Collazo v. State
Collazo v. State
Opinion of the Court
OPINION
A jury found the appellant guilty of sexual abuse and assessed a punishment of confinement for twelve years. The question presented is whether the trial court erred in admitting evidence of an extraneous offense. Such questions involve principles of law which were stated well in Murphy v. State, 587 S.W.2d 718, 721-722 (Tex.Cr.App. 1979) (footnotes omitted) (emphases omitted):
“It is an established general rule of evidence that proof of similar happenings, extraneous transactions or prior specific acts of misconduct committed by a party is irrelevant to the contested material issues in the case on trial and therefore inadmissible.
“In a criminal proceeding, when the extraneous or similar transaction committed by the accused, sought to be admitted by the State, constitutes a criminal offense, introduction of that ‘extraneous offense’ transaction is inherently prejudicial because: (1) the accused is entitled to be tried on the accusation made in the State’s charging instrument which specifies the ‘material issues’ of the case and cannot — consistent v ith the rudiments of due process — be tried for some collateral crime of which he has no notice, Jones v.

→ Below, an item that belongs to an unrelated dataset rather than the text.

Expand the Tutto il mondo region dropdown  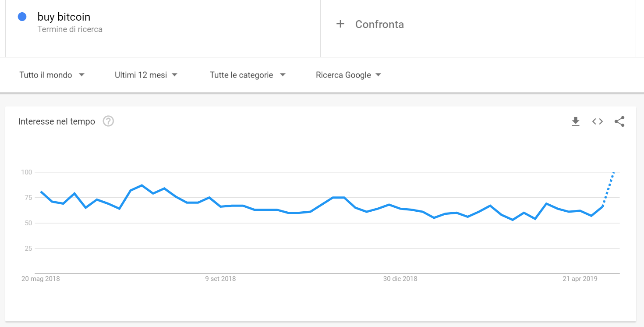(x=52, y=75)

State, 568 S.W.2d 847 (Tex.Cr.App. 1978); Walls v. State, 548 S.W.2d 38 (Tex.Cr.App. 1977); Young v. State, 159 Tex.Cr.R. 164, 261 S.W.2d 836 (1953); Couch v. State, 155 Tex.Cr.R. 585, 238 S.W.2d 198 (1951); and (2) an accused’s ‘propensity to commit crimes’ is not an issue which is material to whether he is guilty of the*648 specified conduct charged by the State; it follows therefore, that introduction of evidence establishing such a propensity constitutes a trial of the accused as a ‘criminal generally’ which offends our system of justice. Young, supra; Couch, supra; Clements v. State, 147 Tex.Cr.R. 531,182 S.W.2d 915 (1944); see Spivey v. State, 146 Tex.Cr.R. 11, 171 S.W.2d 140 (1943). See also Jones, supra; Etchieson v. State, 574 S.W.2d 753 (Tex.Cr.App. 1978); Cameron v. State, 530 S.W.2d 841 (Tex.Cr.App. 1975); Albrecht v. State, 486 S.W.2d 97 (Tex.Cr.App. 1972).

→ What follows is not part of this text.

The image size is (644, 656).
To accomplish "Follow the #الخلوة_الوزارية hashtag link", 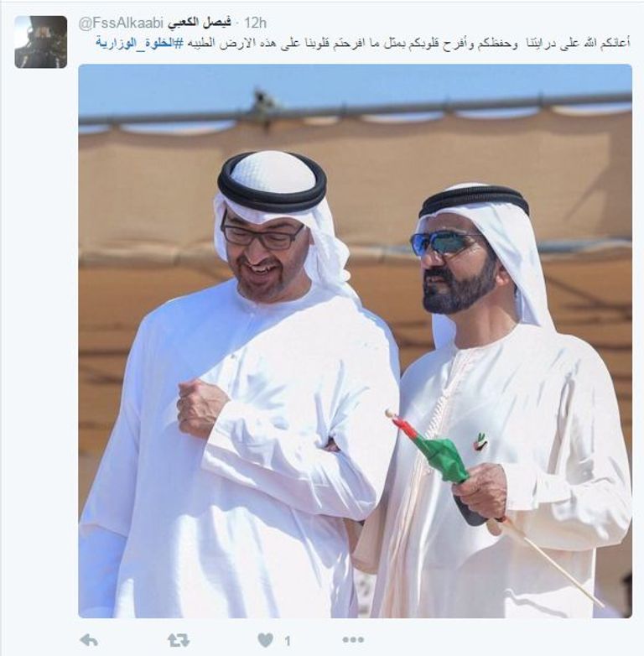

“Extraneous transactions constituting offenses shown to have been committed by the accused may become admissible upon a showing by the prosecution both that the transaction is relevant to a [contested,] material issue in the case [and that] the relevancy value of the evidence outweighs its inflammatory or prejudicial potential. Ruiz v. State, 579 S.W.2d 206 (Tex.Cr.App. 1979); Jones, supra.”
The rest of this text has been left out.